We have estimated the interest on the proposed three million loan at 7 per cent. When the object to be attained is nothing less than the restoration of the credit of the State and placing its finances on a safe and permanent footing, the difference of $30,000 a year for six or seven years appears to us to be a consideration of subordinate importance. It is unfortunate that the State should be obliged to borrow at a time of general pressure, and when the market price of its stocks is so much depressed. But every State must, when it wants money, pay for it according to that price. In this instance the State will have to compete with the corporation of this city, which has opened a loan at the rate of seven per cent. on account of its water-works. The loans wanted by the general government, if thrown on this market, will also have an unfavorable effect on the rate of interest and the price of stocks. No considerable amount can be loaned either to the general or State government, by either the banks or individuals of this city, that will not cause a pressure upon its commercial interest. All this proves not only that the loan will, at all events, be inconvenient and should be reduced to the smallest possible amount, but also that any attempt to raise it at a lower rate of interest than consists with the actual price of stocks will fail. On the contrary, the issue of a stock which may hereafter be disposed of at par may perhaps induce some of the banks to take it in exchange of their temporary loans.

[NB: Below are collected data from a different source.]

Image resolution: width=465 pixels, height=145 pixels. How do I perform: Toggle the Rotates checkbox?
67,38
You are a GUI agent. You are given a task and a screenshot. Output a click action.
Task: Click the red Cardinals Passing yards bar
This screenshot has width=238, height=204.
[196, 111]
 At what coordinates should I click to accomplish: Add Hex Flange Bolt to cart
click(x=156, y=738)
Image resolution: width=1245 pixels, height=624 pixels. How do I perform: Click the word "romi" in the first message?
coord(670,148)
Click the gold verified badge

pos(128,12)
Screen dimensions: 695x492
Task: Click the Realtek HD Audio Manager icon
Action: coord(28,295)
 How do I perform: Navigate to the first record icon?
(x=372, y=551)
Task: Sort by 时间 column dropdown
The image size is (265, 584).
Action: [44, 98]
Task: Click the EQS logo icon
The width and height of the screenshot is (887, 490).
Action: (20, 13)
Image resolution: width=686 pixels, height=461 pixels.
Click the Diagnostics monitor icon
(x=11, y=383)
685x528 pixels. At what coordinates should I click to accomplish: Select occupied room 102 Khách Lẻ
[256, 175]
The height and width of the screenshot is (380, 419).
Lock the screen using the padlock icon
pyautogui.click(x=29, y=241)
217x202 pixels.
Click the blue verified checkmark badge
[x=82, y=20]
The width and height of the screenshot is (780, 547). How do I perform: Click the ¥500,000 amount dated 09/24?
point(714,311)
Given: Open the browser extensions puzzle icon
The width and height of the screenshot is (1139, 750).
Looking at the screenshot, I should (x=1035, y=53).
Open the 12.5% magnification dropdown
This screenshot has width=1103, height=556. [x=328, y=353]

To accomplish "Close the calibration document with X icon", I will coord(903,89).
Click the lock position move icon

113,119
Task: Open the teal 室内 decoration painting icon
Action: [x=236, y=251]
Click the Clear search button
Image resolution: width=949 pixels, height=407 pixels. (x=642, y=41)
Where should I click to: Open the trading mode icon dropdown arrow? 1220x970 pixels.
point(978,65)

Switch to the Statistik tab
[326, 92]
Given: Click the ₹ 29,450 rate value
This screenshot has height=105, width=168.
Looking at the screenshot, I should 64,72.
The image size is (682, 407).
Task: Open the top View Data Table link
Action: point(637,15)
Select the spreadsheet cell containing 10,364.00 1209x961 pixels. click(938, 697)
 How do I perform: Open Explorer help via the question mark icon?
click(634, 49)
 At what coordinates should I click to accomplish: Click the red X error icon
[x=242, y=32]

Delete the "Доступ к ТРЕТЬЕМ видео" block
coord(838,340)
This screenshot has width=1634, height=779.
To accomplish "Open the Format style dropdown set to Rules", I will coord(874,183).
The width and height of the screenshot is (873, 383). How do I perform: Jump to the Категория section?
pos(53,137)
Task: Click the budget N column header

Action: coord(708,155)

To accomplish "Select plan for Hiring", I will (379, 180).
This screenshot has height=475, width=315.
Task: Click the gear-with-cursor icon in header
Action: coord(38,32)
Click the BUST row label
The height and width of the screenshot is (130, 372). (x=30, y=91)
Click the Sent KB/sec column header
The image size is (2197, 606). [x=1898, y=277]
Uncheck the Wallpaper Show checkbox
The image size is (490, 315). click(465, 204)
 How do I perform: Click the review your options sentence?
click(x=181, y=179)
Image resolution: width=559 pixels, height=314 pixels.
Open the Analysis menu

The actual price of the State five per cent. stock, redeemable in 1855 to 1860, is now 77 per cent., which is nearly equivalent to a seven per cent. stock redeemable in seven years. Whether it be preferable to sell at a discount a six per cent. stock, or to borrow at par at the rate of seven, may be a debatable question, to be decided according to the market price of each. It seems to us that when for a short term of years, the preference should be given to the seven per cent. stock, the premium for which is paid gradually in the shape of annual interest. Upon the whole, it is believed that the officer whose duty it shall be to negotiate the loan may be safely trusted with discretionary power in that respect.
Believing the present to be a most important crisis in the affairs of this State and of the Union, we trust that it will be met with firmness, and that the Legislature will adopt those efficient measures which, by restoring the credit of the State, will promote the interests and secure the welfare of every class of its inhabitants.
[1 ]Chairman of the Committee of Ways and Means of the New York Assembly.